Tempura - shrimp, fish and seasonal vegetables fried in batter. This crunchy dish was brought to Japan by Christian missionaries.
Sukiyaki, "pot dish", as well as shabu shabu, boiled in a saucepan on the table, thin slices of beef, pasta, tofu and vegetables are added. Nothing complicated but the taste is very sophisticated.
Syabu-shabu - the principle of cooking is close to sukiyaki, although here a thin piece of meat is immersed in a pot of boiling water, so that the excess fat is removed from the meat and the calorie content in the dish is reduced. Broth with meat is traditionally seasoned with onions, cabbage and vegetables.
Sushi, known and loved by everyone, at first looked completely different. Previously rice and fish were carefully marinated and left for at least a year, and usually three - before eating. Modern sushi was given to samurai who appreciated the taste of raw fresh fish. It is thanks to their taste preferences that sushi has become so popular. As a rule, sushi is dipped in soy sauce and seasoned wasabi, or "Japanese horseradish".
Sashimi is a fillet of raw fish of various types, with the addition of soy sauce.
Yakitori is the favorite snack for alcoholic beverages in Japan. Chicken meat, vegetables and mushrooms on bamboo skewers.
Tonkatsu is a very popular dish of Japanese cafes. Like tempura, it is fried in deep fat, but it is not pork with soy, but with another, slightly sweet sauce.
The mandatory part of Japanese cuisine is vegetables: carrots, several types of cabbage, green lettuce and onion, sweet potatoes, bamboo shoots, lotus root, wasabi horseradish. Salts and marinated vegetables - marinated radish, marinated garlic, pickled cucumbers are commonly used as spices and are used to cook soups and salads.

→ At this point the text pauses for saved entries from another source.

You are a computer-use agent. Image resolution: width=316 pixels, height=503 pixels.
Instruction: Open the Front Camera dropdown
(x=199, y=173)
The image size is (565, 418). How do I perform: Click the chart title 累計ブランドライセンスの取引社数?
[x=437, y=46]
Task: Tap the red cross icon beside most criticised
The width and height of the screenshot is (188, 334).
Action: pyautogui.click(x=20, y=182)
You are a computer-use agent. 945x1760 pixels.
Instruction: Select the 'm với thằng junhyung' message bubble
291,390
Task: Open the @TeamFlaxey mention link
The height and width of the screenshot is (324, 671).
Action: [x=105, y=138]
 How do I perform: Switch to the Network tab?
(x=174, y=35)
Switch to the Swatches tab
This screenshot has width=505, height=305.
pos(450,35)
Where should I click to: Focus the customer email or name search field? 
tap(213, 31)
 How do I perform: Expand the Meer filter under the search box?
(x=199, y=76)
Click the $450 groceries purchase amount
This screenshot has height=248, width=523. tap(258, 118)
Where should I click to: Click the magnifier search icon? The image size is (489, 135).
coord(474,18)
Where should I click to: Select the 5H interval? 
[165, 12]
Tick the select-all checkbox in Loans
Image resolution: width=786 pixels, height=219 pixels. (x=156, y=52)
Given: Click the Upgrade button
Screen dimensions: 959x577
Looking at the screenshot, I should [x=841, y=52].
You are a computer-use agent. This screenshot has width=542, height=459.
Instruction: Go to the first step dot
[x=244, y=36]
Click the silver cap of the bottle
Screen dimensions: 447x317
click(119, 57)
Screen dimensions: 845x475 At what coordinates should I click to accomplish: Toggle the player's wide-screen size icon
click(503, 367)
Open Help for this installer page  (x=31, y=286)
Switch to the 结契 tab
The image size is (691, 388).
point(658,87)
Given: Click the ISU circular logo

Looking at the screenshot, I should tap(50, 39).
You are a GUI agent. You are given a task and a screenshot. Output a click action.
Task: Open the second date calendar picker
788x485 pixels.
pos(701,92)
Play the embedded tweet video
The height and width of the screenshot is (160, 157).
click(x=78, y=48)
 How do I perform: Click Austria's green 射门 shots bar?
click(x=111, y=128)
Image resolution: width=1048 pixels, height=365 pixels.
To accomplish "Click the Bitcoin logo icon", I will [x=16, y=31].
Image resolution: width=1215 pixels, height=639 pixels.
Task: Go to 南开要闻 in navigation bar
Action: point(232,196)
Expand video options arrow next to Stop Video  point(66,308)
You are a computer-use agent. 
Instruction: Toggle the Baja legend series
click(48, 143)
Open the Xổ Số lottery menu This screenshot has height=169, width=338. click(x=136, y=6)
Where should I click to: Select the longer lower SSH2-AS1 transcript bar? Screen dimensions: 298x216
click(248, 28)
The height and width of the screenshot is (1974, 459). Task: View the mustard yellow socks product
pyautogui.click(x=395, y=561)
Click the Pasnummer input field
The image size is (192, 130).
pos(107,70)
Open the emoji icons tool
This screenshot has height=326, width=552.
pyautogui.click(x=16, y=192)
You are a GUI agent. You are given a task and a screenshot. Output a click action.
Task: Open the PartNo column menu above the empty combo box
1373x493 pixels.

Mushrooms are also widely used in Japanese cuisine. They give many dishes a unique exotic flavor. Mushrooms do not grow wild, but they are specially grown, for example, shiitake, they have been grown in the country for more than a century, and now they are spreading in Europe and the US, but here they are still quite expensive.
Japanese Alcohol - Sake
The technology of producing the most famous alcoholic beverage, sake, is similar to brewing beer, but the amount of alcohol in Japanese vodka is three times higher than in the case of beer. Sake is also called rice wine because of the rice and water content in its composition. Sake is considered a smart drink. No less popular in Japan is beer, which advertisements are usually decorated with smiling Japanese women in short skirts. In turn, fruit drinks with low alcohol content are popular among young people.
Japan has the highest life expectancy in the world: the average age of men is 79 years, women are 84 years old. And not only because of good genetics, highly developed medicine and effective state environmental programs, but mainly because of the attitude towards life of the Japanese themselves, including the nutrition culture. The secret of Japanese cuisine is the careful selection of products. The Japanese pay attention not only to their high quality but also to preserve the original taste and appearance. A daily diet is considered healthy if it contains at least 30 different ingredients. Diversity is one of the main national characteristics of islanders' food. In Japanese cuisine there is little fat and sugar, but a lot of rice, fish and vegetables. Japanese food may seem monotonous only at first glance. In fact, the Japanese diet contains all the necessary nutrients, vitamins and microelement that affect vigor and verve of life.
The Japanese national cuisine is one of the most original and unique in the world. Japanese cuisine is especially popular among tourists. Its main feature is minimal food processing. The food here is very simple, the heat treatment is minimal, and the maximum attention is paid to maintaining the natural look and taste of the product. The Japanese also enjoy seafood, seasonal products, characteristic table settings and food decorations in the kitchen. Sometimes the products are not cooked at all. A meal in traditional Japanese cuisine is a real ritual. The menu should vary depending on the season, and all participants of the meal adhere to strict and complex rules.